Write out each record a second time, exactly.

● ● ● ●

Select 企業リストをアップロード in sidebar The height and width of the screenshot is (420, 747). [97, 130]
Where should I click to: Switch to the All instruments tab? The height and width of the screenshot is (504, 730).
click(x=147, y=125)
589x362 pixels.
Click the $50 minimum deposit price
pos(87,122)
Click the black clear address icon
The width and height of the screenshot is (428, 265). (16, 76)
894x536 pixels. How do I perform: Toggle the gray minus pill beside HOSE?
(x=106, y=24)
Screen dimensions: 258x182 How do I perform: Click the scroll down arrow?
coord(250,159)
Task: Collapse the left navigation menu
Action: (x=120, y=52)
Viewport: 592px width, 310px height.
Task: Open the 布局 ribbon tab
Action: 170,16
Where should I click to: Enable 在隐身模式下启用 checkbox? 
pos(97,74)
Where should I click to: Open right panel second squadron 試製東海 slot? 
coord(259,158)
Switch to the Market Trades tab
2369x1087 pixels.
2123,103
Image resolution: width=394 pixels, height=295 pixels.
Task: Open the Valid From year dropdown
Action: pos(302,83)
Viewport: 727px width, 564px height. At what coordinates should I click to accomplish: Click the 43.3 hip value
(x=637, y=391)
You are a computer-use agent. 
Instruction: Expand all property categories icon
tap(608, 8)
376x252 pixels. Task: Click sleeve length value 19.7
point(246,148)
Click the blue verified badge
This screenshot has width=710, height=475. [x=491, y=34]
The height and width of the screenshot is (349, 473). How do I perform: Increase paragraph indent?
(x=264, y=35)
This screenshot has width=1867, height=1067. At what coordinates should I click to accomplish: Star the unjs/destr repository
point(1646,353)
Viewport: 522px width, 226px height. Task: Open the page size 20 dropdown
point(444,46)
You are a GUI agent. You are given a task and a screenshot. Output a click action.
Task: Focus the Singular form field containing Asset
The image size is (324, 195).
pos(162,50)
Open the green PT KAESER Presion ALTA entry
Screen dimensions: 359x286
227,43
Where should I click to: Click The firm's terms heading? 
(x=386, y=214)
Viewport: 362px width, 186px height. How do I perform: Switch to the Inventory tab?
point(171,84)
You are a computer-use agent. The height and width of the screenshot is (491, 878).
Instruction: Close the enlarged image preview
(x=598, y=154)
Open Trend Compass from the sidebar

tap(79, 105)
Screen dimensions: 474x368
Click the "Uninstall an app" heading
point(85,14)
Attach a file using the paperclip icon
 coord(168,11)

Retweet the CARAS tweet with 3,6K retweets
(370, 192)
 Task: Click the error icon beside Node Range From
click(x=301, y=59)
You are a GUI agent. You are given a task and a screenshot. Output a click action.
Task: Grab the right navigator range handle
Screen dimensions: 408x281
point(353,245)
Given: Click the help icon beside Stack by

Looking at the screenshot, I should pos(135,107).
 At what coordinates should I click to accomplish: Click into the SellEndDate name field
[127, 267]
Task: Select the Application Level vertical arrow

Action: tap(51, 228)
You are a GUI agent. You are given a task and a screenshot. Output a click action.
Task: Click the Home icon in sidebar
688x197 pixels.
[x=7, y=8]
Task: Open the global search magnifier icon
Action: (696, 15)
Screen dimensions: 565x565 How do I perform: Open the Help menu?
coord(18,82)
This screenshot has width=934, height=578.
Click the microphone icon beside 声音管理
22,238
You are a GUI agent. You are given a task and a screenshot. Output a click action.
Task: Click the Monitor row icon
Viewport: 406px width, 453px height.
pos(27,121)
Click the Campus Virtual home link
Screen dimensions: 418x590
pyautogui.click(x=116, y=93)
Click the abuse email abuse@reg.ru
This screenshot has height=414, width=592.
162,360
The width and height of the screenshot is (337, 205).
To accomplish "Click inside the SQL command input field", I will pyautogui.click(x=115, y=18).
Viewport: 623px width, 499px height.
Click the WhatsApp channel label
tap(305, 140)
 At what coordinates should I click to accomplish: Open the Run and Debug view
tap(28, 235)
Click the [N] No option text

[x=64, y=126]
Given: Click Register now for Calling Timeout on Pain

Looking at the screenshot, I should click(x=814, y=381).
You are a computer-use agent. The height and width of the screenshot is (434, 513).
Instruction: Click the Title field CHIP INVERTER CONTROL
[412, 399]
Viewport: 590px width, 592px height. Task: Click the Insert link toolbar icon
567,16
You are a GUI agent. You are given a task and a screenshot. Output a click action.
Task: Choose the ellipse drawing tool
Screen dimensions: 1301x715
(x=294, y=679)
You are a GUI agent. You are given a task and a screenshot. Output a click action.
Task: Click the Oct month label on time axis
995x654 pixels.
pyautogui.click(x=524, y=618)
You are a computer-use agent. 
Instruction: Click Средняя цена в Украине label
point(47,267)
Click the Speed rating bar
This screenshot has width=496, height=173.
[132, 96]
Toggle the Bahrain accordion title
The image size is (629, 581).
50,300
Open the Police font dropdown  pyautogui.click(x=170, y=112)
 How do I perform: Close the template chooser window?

● ● ● ●

## ANSWER SECTION
Select 企業リストをアップロード in sidebar The height and width of the screenshot is (420, 747). [97, 130]
Where should I click to: Switch to the All instruments tab? The height and width of the screenshot is (504, 730).
click(x=147, y=125)
589x362 pixels.
Click the $50 minimum deposit price
pos(87,122)
Click the black clear address icon
The width and height of the screenshot is (428, 265). (16, 76)
894x536 pixels. How do I perform: Toggle the gray minus pill beside HOSE?
(x=106, y=24)
Screen dimensions: 258x182 How do I perform: Click the scroll down arrow?
coord(250,159)
Task: Collapse the left navigation menu
Action: (x=120, y=52)
Viewport: 592px width, 310px height.
Task: Open the 布局 ribbon tab
Action: 170,16
Where should I click to: Enable 在隐身模式下启用 checkbox? 
pos(97,74)
Where should I click to: Open right panel second squadron 試製東海 slot? 
coord(259,158)
Switch to the Market Trades tab
2369x1087 pixels.
2123,103
Image resolution: width=394 pixels, height=295 pixels.
Task: Open the Valid From year dropdown
Action: pos(302,83)
Viewport: 727px width, 564px height. At what coordinates should I click to accomplish: Click the 43.3 hip value
(x=637, y=391)
You are a computer-use agent. 
Instruction: Expand all property categories icon
tap(608, 8)
376x252 pixels. Task: Click sleeve length value 19.7
point(246,148)
Click the blue verified badge
This screenshot has width=710, height=475. [x=491, y=34]
The height and width of the screenshot is (349, 473). How do I perform: Increase paragraph indent?
(x=264, y=35)
This screenshot has width=1867, height=1067. At what coordinates should I click to accomplish: Star the unjs/destr repository
point(1646,353)
Viewport: 522px width, 226px height. Task: Open the page size 20 dropdown
point(444,46)
You are a GUI agent. You are given a task and a screenshot. Output a click action.
Task: Focus the Singular form field containing Asset
The image size is (324, 195).
pos(162,50)
Open the green PT KAESER Presion ALTA entry
Screen dimensions: 359x286
227,43
Where should I click to: Click The firm's terms heading? 
(x=386, y=214)
Viewport: 362px width, 186px height. How do I perform: Switch to the Inventory tab?
point(171,84)
You are a computer-use agent. The height and width of the screenshot is (491, 878).
Instruction: Close the enlarged image preview
(x=598, y=154)
Open Trend Compass from the sidebar

tap(79, 105)
Screen dimensions: 474x368
Click the "Uninstall an app" heading
point(85,14)
Attach a file using the paperclip icon
 coord(168,11)

Retweet the CARAS tweet with 3,6K retweets
(370, 192)
 Task: Click the error icon beside Node Range From
click(x=301, y=59)
You are a GUI agent. You are given a task and a screenshot. Output a click action.
Task: Grab the right navigator range handle
Screen dimensions: 408x281
point(353,245)
Given: Click the help icon beside Stack by

Looking at the screenshot, I should pos(135,107).
 At what coordinates should I click to accomplish: Click into the SellEndDate name field
[127, 267]
Task: Select the Application Level vertical arrow

Action: tap(51, 228)
You are a GUI agent. You are given a task and a screenshot. Output a click action.
Task: Click the Home icon in sidebar
688x197 pixels.
[x=7, y=8]
Task: Open the global search magnifier icon
Action: (696, 15)
Screen dimensions: 565x565 How do I perform: Open the Help menu?
coord(18,82)
This screenshot has width=934, height=578.
Click the microphone icon beside 声音管理
22,238
You are a GUI agent. You are given a task and a screenshot. Output a click action.
Task: Click the Monitor row icon
Viewport: 406px width, 453px height.
pos(27,121)
Click the Campus Virtual home link
Screen dimensions: 418x590
pyautogui.click(x=116, y=93)
Click the abuse email abuse@reg.ru
This screenshot has height=414, width=592.
162,360
The width and height of the screenshot is (337, 205).
To accomplish "Click inside the SQL command input field", I will pyautogui.click(x=115, y=18).
Viewport: 623px width, 499px height.
Click the WhatsApp channel label
tap(305, 140)
 At what coordinates should I click to accomplish: Open the Run and Debug view
tap(28, 235)
Click the [N] No option text

[x=64, y=126]
Given: Click Register now for Calling Timeout on Pain

Looking at the screenshot, I should click(x=814, y=381).
You are a computer-use agent. The height and width of the screenshot is (434, 513).
Instruction: Click the Title field CHIP INVERTER CONTROL
[412, 399]
Viewport: 590px width, 592px height. Task: Click the Insert link toolbar icon
567,16
You are a GUI agent. You are given a task and a screenshot. Output a click action.
Task: Choose the ellipse drawing tool
Screen dimensions: 1301x715
(x=294, y=679)
You are a GUI agent. You are given a task and a screenshot. Output a click action.
Task: Click the Oct month label on time axis
995x654 pixels.
pyautogui.click(x=524, y=618)
You are a computer-use agent. 
Instruction: Click Средняя цена в Украине label
point(47,267)
Click the Speed rating bar
This screenshot has width=496, height=173.
[132, 96]
Toggle the Bahrain accordion title
The image size is (629, 581).
50,300
Open the Police font dropdown  pyautogui.click(x=170, y=112)
 How do I perform: Close the template chooser window?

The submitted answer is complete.